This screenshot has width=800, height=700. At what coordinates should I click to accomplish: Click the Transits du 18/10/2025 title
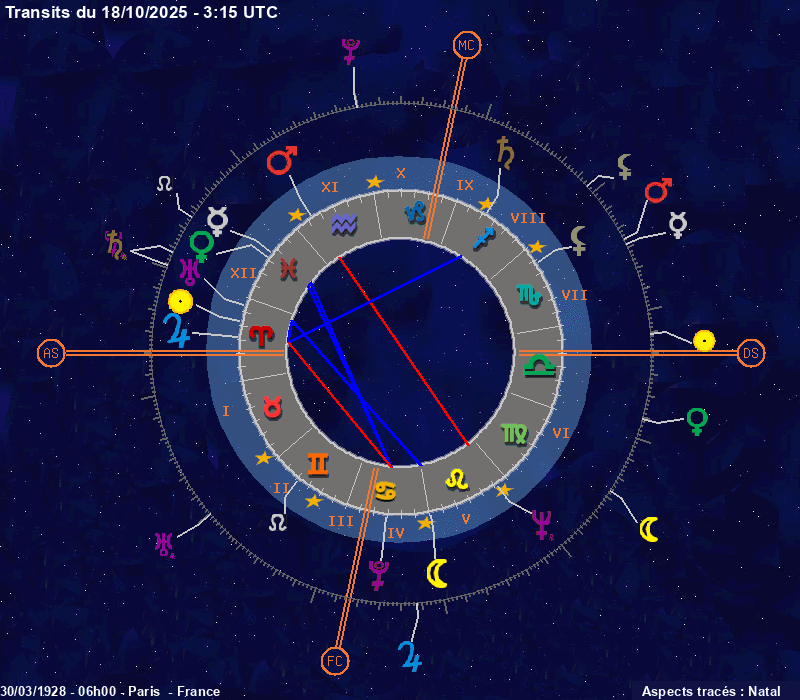[142, 12]
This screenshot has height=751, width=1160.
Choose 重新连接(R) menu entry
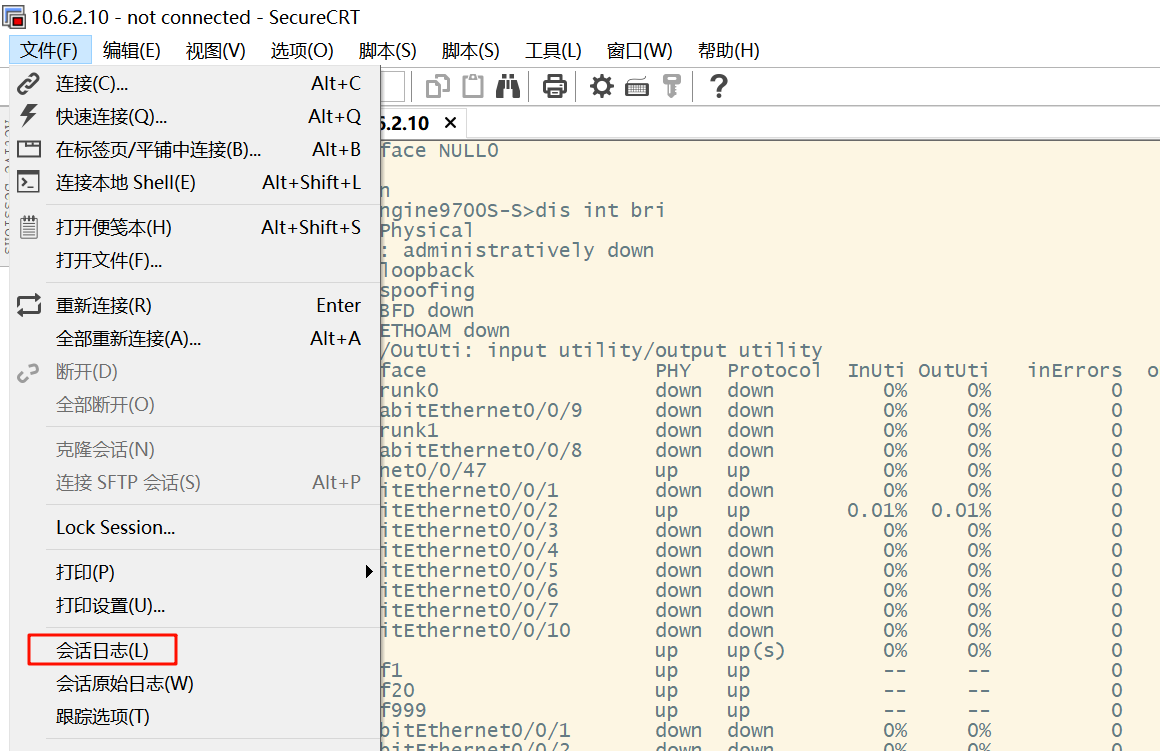pos(103,306)
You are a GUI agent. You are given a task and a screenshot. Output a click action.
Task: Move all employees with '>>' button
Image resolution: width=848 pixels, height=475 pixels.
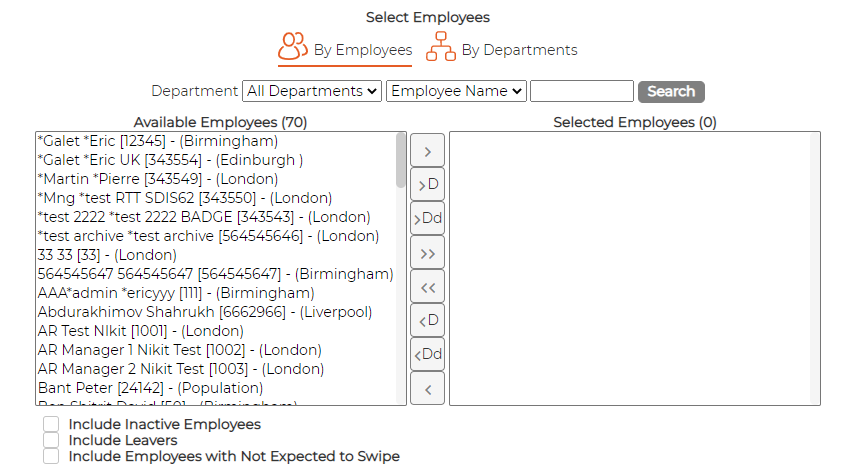click(427, 253)
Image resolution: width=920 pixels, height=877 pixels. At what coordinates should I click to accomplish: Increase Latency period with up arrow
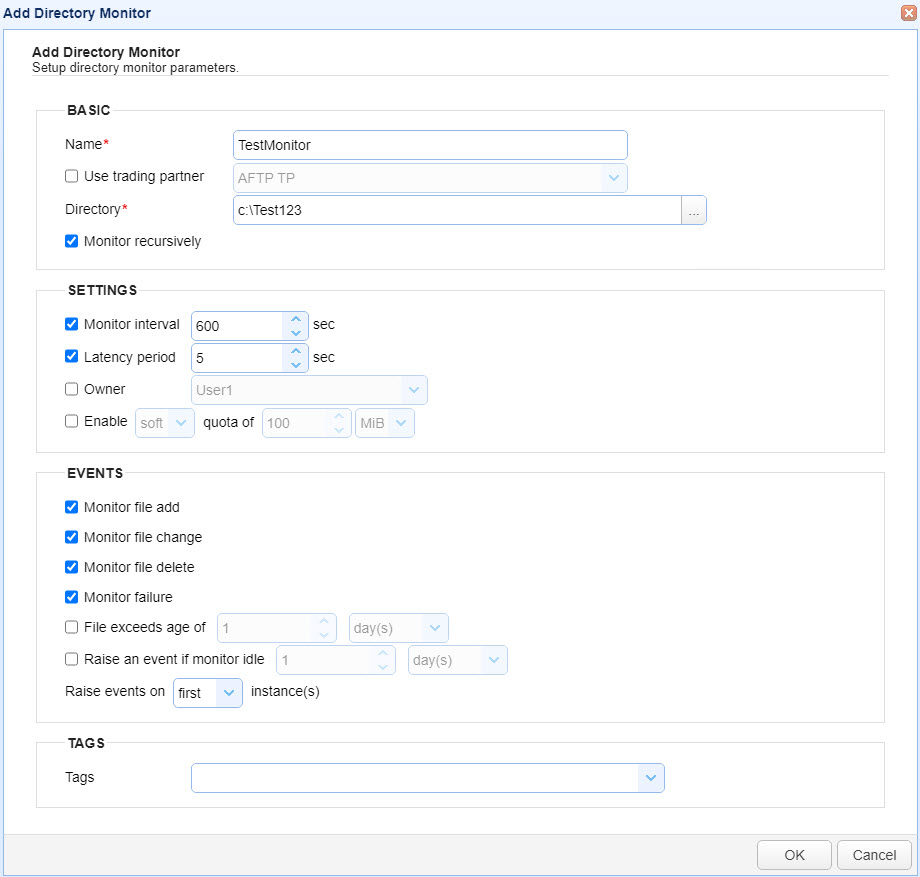(296, 351)
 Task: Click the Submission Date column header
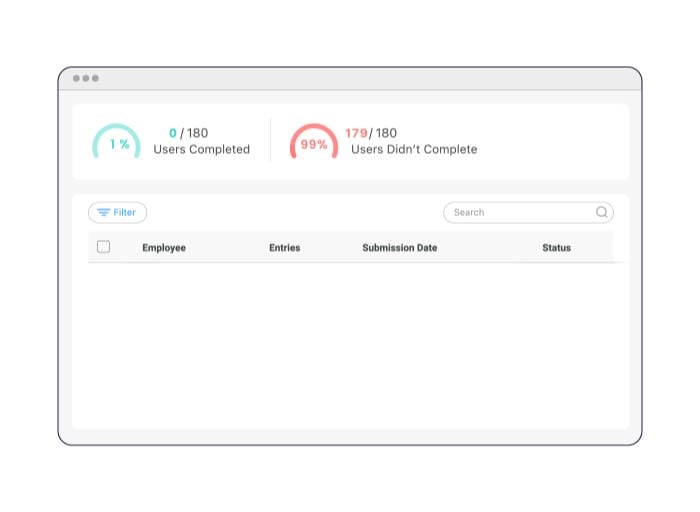(x=399, y=248)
______________________________
**TASK GOAL:** Please give again only those lines that run from the one containing "Choose 重新连接(R) menu entry" through the final line of the listing, both included, exactly as written and without pictures.

**ANSWER SPACE:**
Choose 重新连接(R) menu entry
pos(103,306)
You are a GUI agent. You are given a task and a screenshot. Output a click action.
Task: Move all employees with '>>' button
Image resolution: width=848 pixels, height=475 pixels.
click(427, 253)
Image resolution: width=920 pixels, height=877 pixels. At what coordinates should I click to accomplish: Increase Latency period with up arrow
(296, 351)
 Task: Click the Submission Date column header
(x=399, y=248)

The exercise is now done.